Da logística à sustentabilidade
Presidente da Abapa, Luiz Carlos Bergamaschi, destaca que a Patrulha Mecanizada é uma iniciativa que vai muito além de uma solução para o gargalo logístico enfrentado pelos agricultores no escoamento da safra e dos insumos agrícolas. Para o Presidente, o projeto beneficia o patrimônio público, gerando segurança e conforto aos viajantes, o que reflete em toda mobilidade nacional, com a facilidade de acesso.
“Pegamos uma dificuldade, encontramos uma solução. Aquilo beneficia a quem? Ao produtor? Claro, podendo transportar a qualquer época do ano, mas também a sociedade.

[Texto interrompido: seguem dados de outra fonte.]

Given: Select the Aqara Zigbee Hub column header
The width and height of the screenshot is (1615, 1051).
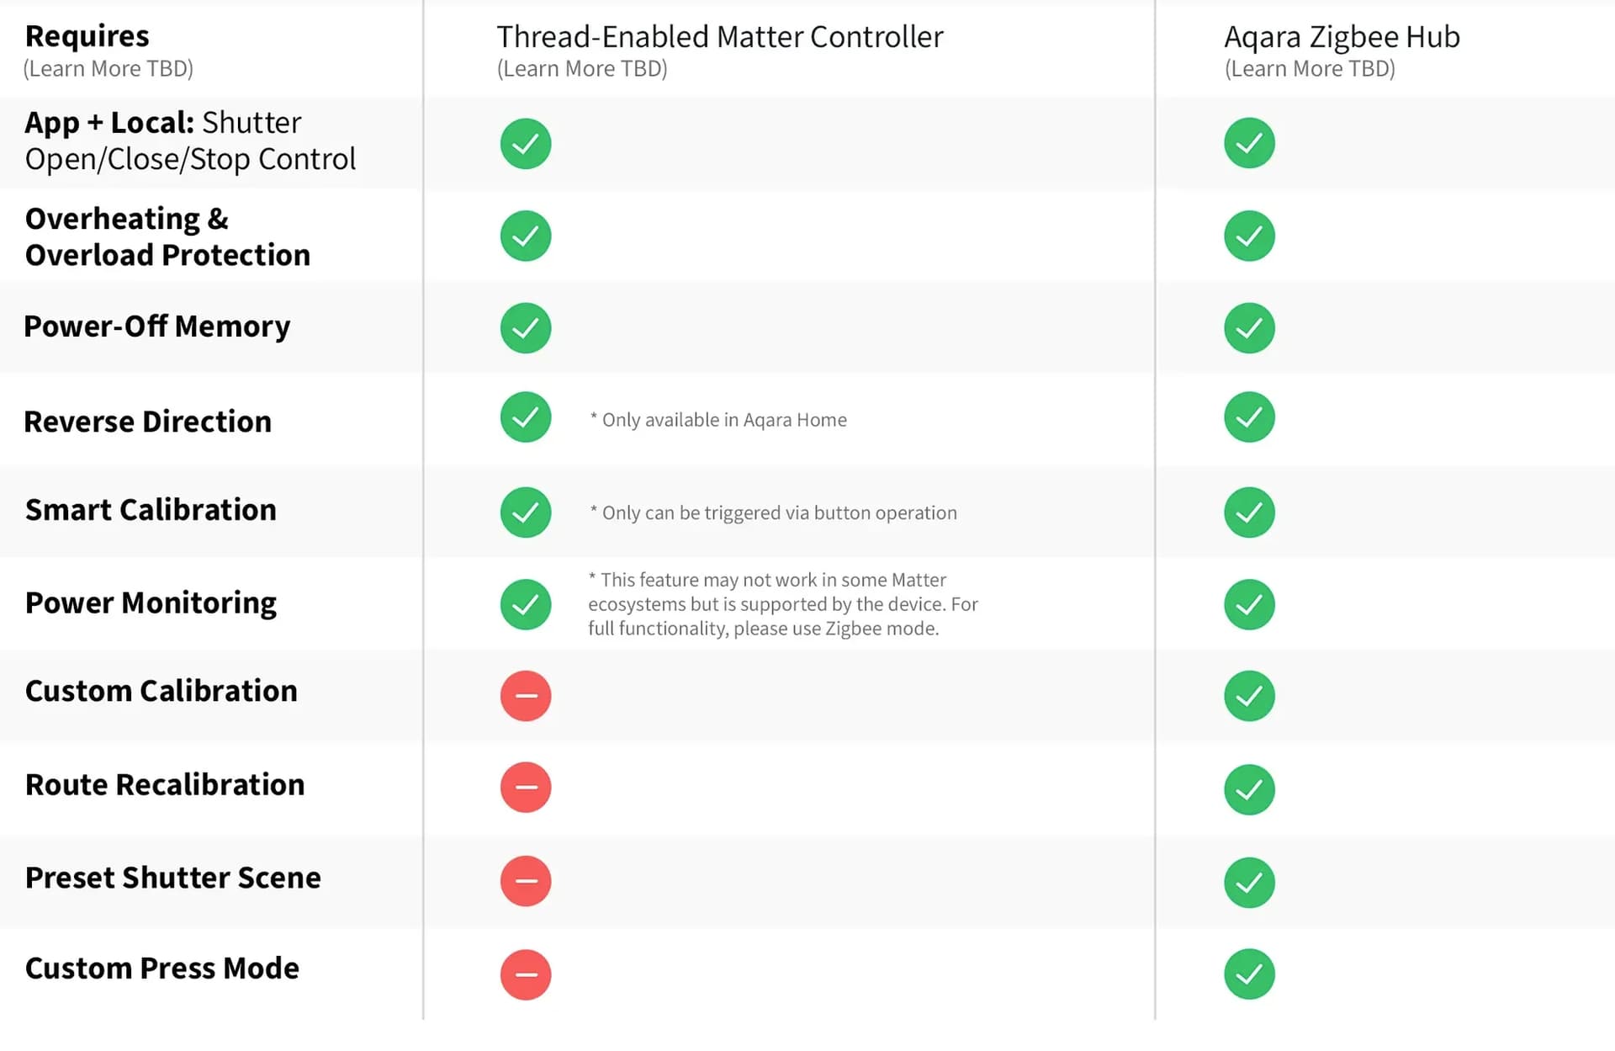Looking at the screenshot, I should (1342, 37).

Qualquer um para na cidade, qualquer um pode usar a estrada. É para todos!”, afirma Bergamaschi.
O Programa está alicerçado no triplo pilar do conceito de sustentabilidade: ambiental, social e econômico. A ação agrega intervenções específicas de conservação ambiental, contribuindo para o direcionamento da água das chuvas e promovendo seu aproveitamento. A medida também interrompe o processo de assoreamento dos rios, colaborando para o abastecimento do lençol freático, através da infiltração da água da chuva no solo.
Para isso, são realizadas obras como barreiras de contenção [lombadas], desvios laterais [saídas d’água, sarjetas, valetas e desaguadores], além de bacias ou caixas de captação, bueiros de concreto e barraginhas para captação de água, construídas em pontos estratégicos ao longo das vias.

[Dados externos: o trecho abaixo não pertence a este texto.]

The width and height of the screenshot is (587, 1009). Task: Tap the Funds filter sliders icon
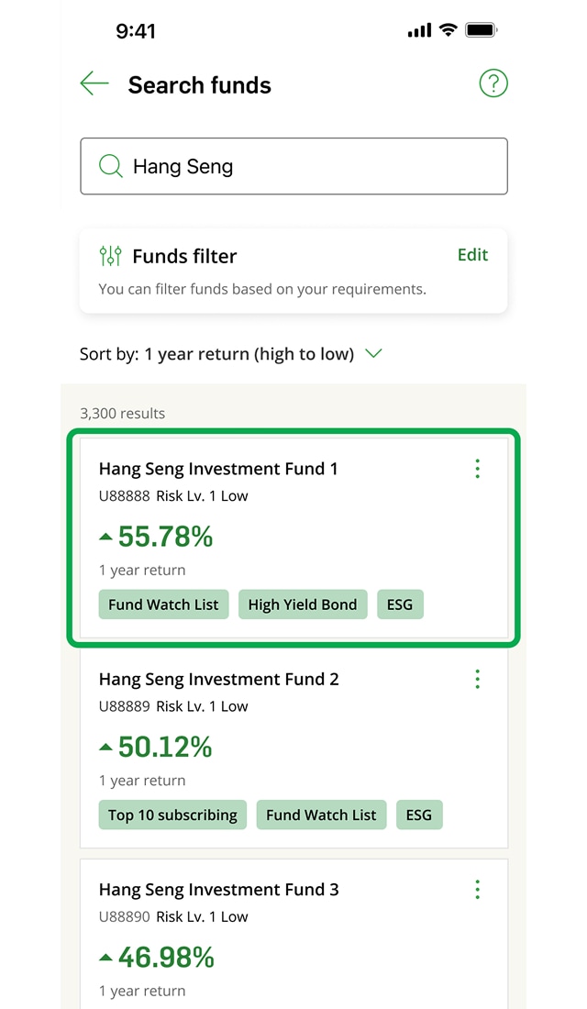[110, 256]

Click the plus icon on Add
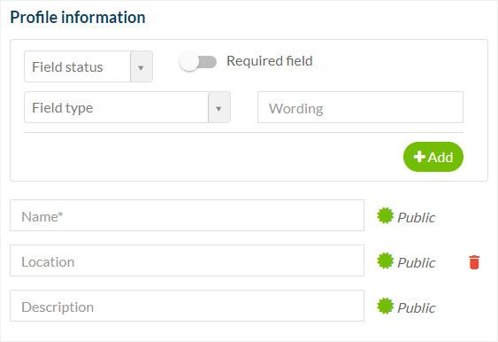(419, 157)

De 2013 a 2020, foram contabilizados dez mil unidades entre bacias de captação e dez mil desvios laterais; e, no último biênio, mais seis mil unidades, entre bacias de captação e desvios laterais.
Além disso, através de parcerias com organizações ambientais e governamentais, o projeto tem implementado ações para preservar e restaurar as nascentes na região, promovendo práticas agrícolas mais conscientes e sustentáveis.